__SUPPLIED PASSAGE__.

Edelaith wrote:I think Lord Foul has a poor opinion of himself because he is always talking about how great he is, and how stupid everyone else. If he is so intelligent and everyone else is so idiotic, there is no need to endlessly say so, for the facts would speak for themselves. Yet Foul persists, which indicates to me that he has another motive.
Someone once told me that if you argue your case by justifications and rationalizations, that you actually weaken the case you are trying to make. Foul tries to endlessly justify and rationalize why he is so superior and everyone else is so inferior. If he really felt so good about himself, why does he feel the need to endlessly talk about it?
You're missing an important distinction here, I think:
If you argue a case by justifications and rationalizations, you weaken
your argument; the actual
case may still be irrefutable. If someone tries to prove by a completely idiotic argument that two and two make four, that doesn't
disprove that two and two make four; it just demonstrates that the person arguing is an idiot.
Further, I would say that Foul does not 'endlessly talk about' his own superiority. He talks a great deal about the folly and weakness of his enemies, but every word is calculated for the effect it will have on his hearers. He wants to induce despair in them, and trick them into bad strategic choices by focusing their attention on intractable problems instead of possible solutions.
In any case, all this talk about people puffing themselves up to compensate for a deep-seated inferiority complex is just bad pop psychology. In clinical psychology nowadays, they no longer use 'complex' as a diagnostic term, and the idea of overcompensation has been dethroned from the central position to which some of the early Freudians elevated it. Many people believe (they even teach it in education programs at universities) that school bullies are merely acting out because they have low self-esteem. Current research shows exactly the opposite: they are acting out because they have absurdly exaggerated self-esteem, and no esteem for anyone else. If you try to cure a bully by feeding his self-esteem, you will only validate his behaviour and make an even bigger bully out of him. I would maintain that Lord Foul is that kind of bully.

__TASK INSTRUCTIONS__.
1. According to the passage about Lord Foul, what does current research show about why school bullies act out?
2. Carry on the post about Lord Foul, picking up after its final sentence.
The material after this passage has no connection to it.

__RAW DATA__.

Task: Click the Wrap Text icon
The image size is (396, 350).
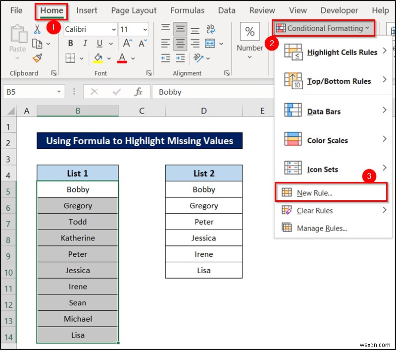Action: [x=212, y=30]
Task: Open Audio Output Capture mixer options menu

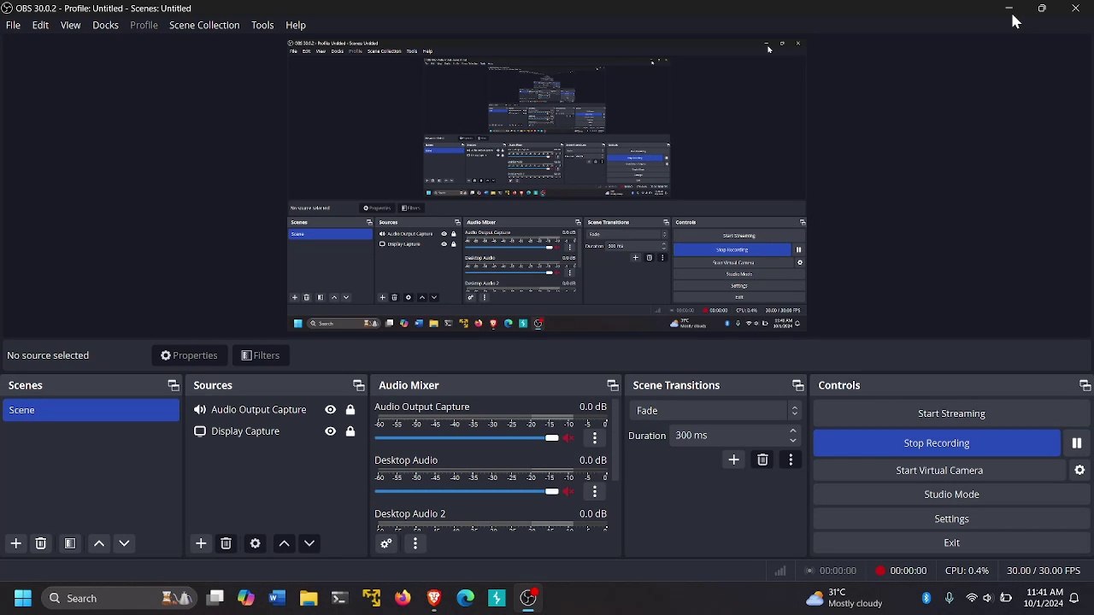Action: coord(595,438)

__ANSWERS FOR THIS EXERCISE__.
1. They act out because they have absurdly exaggerated self-esteem and no esteem for anyone else.

2.
Unfortunately, in the First Chronicles, and particularly in LFB, SRD had not yet fully mastered his art. At times he followed some of the sillier traditions of the genre (the kind that Clute & Grant call 'maggots'), including the tradition that the arch-villain shall explain his brilliant plot by gloating over the helpless hero. A lot of Foul's dialogue in LFB reminds me of the villain in a James Bond movie. So I don't think you can tell anything useful about Foul's psyche from those early scenes. They just won't bear the weight of that kind of serious analysis.
The Foul of
Runes is much better drawn; he has by now been fully established as a spirit who speaks only to mislead and manipulate, whose 'snares are ever beset with other snares', and if he talks more than he once did, it is because (like Saruman after Gandalf broke his staff) he has no weapon left but his voice.
I don't think the evidence points to any kind of poor self-image on Foul's part at all.
Without the Quest, our lives will be wasted.